Blogger: Wendy Lawton
Location: Home for the Holidays
When it comes to Christmas memories, I blush to admit that so many of mine are toy related. I grew up in a warm, happy family. My parents knew the value of play and sacrificed to make sure we had what my mother called “the tools of childhood”– good toys. During the week before Christmas each year, we’d go through our toy box and choose about half the toys to give away. We spent hours laundering and ironing doll dresses and spiffing up toys. Mom would pack up the babies in a buggy (ours was a pre-adopt foster home, and we always had a sweet crop of babies), and we’d walk down to Sanchez Street in San Francisco to deliver our toys to the firehouse Toys for Tots drive.
And then we’d wait for Santa Claus.
I always asked for one thing– a doll. One year it was a Magic Skin baby. Another year it was Betsy Wetsy. And then Chatty Cathy. Once it was the fabulous Patti Playpal. And then, as I got close to my teens, Barbie.
I don’t know what it is about toy memories, but they form the framework of childhood. Remember the famous sea monkeys? They were advertised in the back of comic books as “instant pets.” The illustrations looked so engaging that my brother and I saved our pennies and sent off for them.
I knew I couldn’t be so lucky as to get a real monkey or a sea horse, though I half dreamed that’s what we’d be getting. What arrived instead was a box containing eggs guaranteed to grow Sea Monkeys. No one told us Sea Monkeys were more akin to brine shrimp than mammals. We learned an important lesson in Buyer Beware from Sea Monkeys.
One of my brother’s favorite toys was a little submarine that was powered by baking soda. He played for hours with that little sub. Can you imagine how delighted I was to find reissued Sea Monkeys and a replica of that little sub? I bought both for my brother this Christmas.
Many of the skills I use in business were developed in childhood, playing with toys.
I’m so thankful that my family valued “tools.” We still do. Tools are important at each stage of our lives. My grown-up kids got appropriate tools this Christmas as well. My two daughters got Kindles, and my son received a new laptop– all considered the toys of adulthood, but all that will enrich life.
What about you? Did you receive important “tools” as a child? Did any of those give you a hint as to what you would do (vocation or avocation) as a grownup? What kind of writer’s tools did you receive as a gift recently?
You’ve started a flood of memories, Wendy! We would spend hours scrutinizing the Sears catalog, earmarking everything we wanted. But books and Barbie clothes – those typically topped my list of Christmas wishes. I would spend hours dressing and posing my Barbies (not play-acting, mind you, just showing off the clothes). As I grew up, Mom taught me to sew using Barbie patterns and scraps of fabric. When it was time for bed, out would come the books and a flashlight. I remember wanting the matchstick grandfather clock kit or the make-flowers-from-egg-cartons book – I loved building things.
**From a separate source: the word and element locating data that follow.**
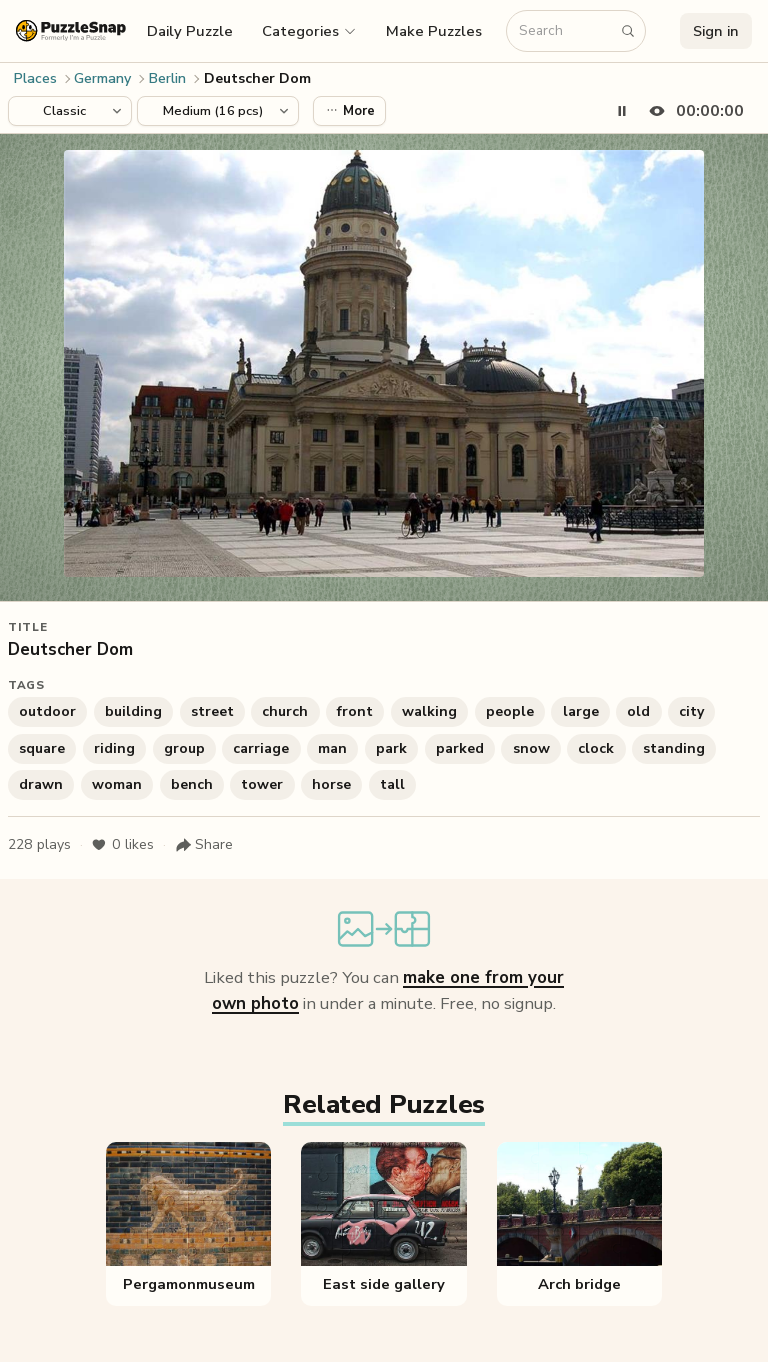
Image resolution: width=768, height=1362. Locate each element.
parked (460, 748)
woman (117, 784)
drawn (41, 784)
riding (114, 748)
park (391, 748)
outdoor (47, 711)
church (285, 711)
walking (429, 711)
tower (262, 784)
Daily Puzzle (190, 31)
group (184, 748)
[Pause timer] (622, 111)
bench (192, 784)
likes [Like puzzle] (122, 845)
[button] (310, 31)
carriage (261, 748)
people (510, 711)
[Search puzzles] (566, 31)
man (332, 748)
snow (531, 748)
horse (331, 784)
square (42, 748)
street (212, 711)
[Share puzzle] (204, 845)
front (355, 711)
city (691, 711)
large (581, 711)
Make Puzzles (434, 31)
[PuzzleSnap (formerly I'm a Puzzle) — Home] (71, 30)
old (638, 711)
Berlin (167, 78)
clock (596, 748)
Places (35, 78)
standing (674, 748)
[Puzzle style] (70, 111)
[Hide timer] (692, 111)
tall (392, 784)
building (133, 711)
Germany (102, 78)
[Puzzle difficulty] (218, 111)
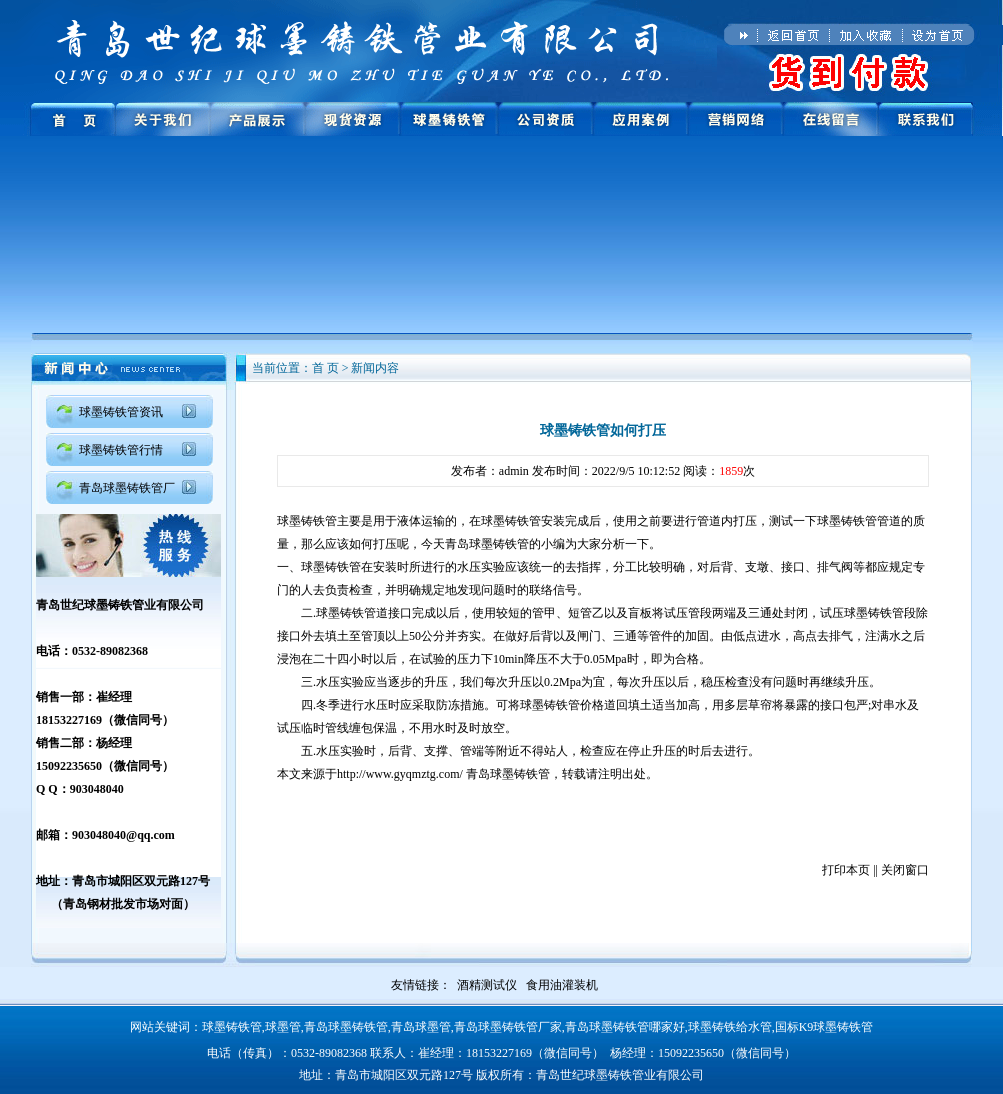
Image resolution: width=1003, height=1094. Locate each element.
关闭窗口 (905, 870)
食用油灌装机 (562, 985)
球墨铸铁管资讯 (121, 412)
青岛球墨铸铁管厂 (127, 488)
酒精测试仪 (487, 985)
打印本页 (846, 870)
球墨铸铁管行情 (121, 450)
It’s probably not a coincidence that that I’m a writer today. Or that I paid much of my way through college working as a seamstress in bridal wear. Or that I’ve moved into set design and stage costumes. Those toys provided a pretty good foundation.
Thanks for the trip down memory lane. Happy New Year!
One of the best Christmas gifts I ever received was from my Grandmother Kate, who sent me my first LITTLE HOUSE house book when I was ten years old. I read the book, fell in love with words and decided I would be a writer. Every year through high school my grandmother sent me another Laura Ingalls Wilder book. I still have the whole set, each with a sweet note from my grandmother. They helped shape my life as a writer.
One year I got a Betsy Wetsy doll, what a surprise because Iknew we had no money for toys,. But Mom and Dad had sold a cow and used part of that money for a toy for each of the three of us. My doll is still in the cabinet in the living room. She is wearing a crocheted dress that my grandmother made for her. I didn’t kow we were poor though, after all I had a pony by name of POlly. One of these years she has to star in a book.
The gift I remember best and with the most fondness is a fountain pen I had to fill up with ink from an ink bottle. I always bought blue black ink, and I filled up the pages of a lot of notebooks with that inkpen. Then there were those squares of Hershey’s chocolate spaced out on a white cardboard strip and covered with cellophane. I had to have something to eat while I was writing all those stories.